We did not find evidence that the introduction of S. Enteritidis to the intestinal microbiota were able to change the species diversity in ileum or caecum. When individual T-RFLP profiles from Salmonella positive layers were compared with cage mates that had cleared the infection no differences were observed. When comparing the distribution of OTU in each group before and after inoculation, the balance between different classes and genera were also maintained throughout the study. The low impact on the intestinal microbiota may be explained by the fact that inoculation only induced a subclinical infection, in contrast to experimental studies where a more profound disturbance of the microbiota has been observed in cases where diarrhoea has followed infection [27, 28].

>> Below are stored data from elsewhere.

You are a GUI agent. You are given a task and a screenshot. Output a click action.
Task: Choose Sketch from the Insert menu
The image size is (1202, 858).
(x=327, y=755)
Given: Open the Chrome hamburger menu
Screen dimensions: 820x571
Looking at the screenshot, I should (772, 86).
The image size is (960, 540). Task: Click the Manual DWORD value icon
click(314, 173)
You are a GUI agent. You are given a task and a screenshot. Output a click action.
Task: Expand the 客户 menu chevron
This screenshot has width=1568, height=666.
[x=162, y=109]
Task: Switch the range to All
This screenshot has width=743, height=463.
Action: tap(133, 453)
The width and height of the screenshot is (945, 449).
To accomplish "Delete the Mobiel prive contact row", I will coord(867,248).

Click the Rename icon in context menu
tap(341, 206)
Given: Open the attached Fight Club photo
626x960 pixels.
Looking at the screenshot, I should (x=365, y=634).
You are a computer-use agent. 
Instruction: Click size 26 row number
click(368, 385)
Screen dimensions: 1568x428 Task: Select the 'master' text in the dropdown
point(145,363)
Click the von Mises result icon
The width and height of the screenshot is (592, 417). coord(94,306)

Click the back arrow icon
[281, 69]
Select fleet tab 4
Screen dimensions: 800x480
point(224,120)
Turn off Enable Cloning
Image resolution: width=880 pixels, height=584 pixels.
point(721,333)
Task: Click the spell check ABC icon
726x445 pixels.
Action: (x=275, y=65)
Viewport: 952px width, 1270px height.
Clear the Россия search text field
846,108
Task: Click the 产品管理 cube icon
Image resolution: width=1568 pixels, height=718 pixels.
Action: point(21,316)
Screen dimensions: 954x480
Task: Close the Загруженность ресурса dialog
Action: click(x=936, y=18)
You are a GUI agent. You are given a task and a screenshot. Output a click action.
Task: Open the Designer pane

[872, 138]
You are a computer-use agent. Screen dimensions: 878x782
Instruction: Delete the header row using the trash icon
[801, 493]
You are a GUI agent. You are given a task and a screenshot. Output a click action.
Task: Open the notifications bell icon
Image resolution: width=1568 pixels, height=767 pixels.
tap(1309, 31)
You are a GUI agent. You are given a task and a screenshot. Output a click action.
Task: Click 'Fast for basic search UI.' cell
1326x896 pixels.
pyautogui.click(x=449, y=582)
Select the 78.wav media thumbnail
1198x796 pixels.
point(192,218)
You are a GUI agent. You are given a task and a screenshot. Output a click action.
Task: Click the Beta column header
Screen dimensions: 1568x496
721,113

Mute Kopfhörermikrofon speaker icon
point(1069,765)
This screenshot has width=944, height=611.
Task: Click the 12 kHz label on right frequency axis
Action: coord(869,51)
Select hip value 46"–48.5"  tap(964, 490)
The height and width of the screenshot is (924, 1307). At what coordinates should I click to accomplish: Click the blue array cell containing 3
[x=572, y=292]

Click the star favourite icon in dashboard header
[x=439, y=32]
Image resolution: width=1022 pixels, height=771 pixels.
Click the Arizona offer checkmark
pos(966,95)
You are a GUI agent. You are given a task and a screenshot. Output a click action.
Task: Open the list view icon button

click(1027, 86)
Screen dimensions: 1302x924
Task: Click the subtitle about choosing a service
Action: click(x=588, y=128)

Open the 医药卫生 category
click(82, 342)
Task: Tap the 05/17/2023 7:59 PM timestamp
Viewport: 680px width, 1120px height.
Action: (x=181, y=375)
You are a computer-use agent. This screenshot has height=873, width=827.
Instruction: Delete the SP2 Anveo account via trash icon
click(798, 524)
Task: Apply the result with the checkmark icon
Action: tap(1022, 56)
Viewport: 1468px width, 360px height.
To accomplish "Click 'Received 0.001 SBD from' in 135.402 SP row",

In the early studies of Nurmi and Rantala , it was shown that a highly diverse intestinal microbiota in broilers is one of the best barriers towards colonization with Salmonella (competitive exclusion). However, we did not find that decreased diversity in the layers had a significant impact on the colonization and elimination of Salmonella. It is likely that this colonisation resistance is highly important in broilers where a mature flora has not been established yet, but in layers this may not be as important. Furthermore, in the second inoculation study where seeder birds were housed together with non-infected birds, De Vylder et al.  found that the transmission of S. Enteritidis was higher among hens housed in aviary or floor system than in conventional and furnished cages. A likely explanation for our observation is that direct contact to faecal material from infected hens is very important for the transmission of S. Enteritidis in a flock, and that the higher species diversity found in layers with more contact with faecal material does not prevent colonization, but keeps it at a relatively low level.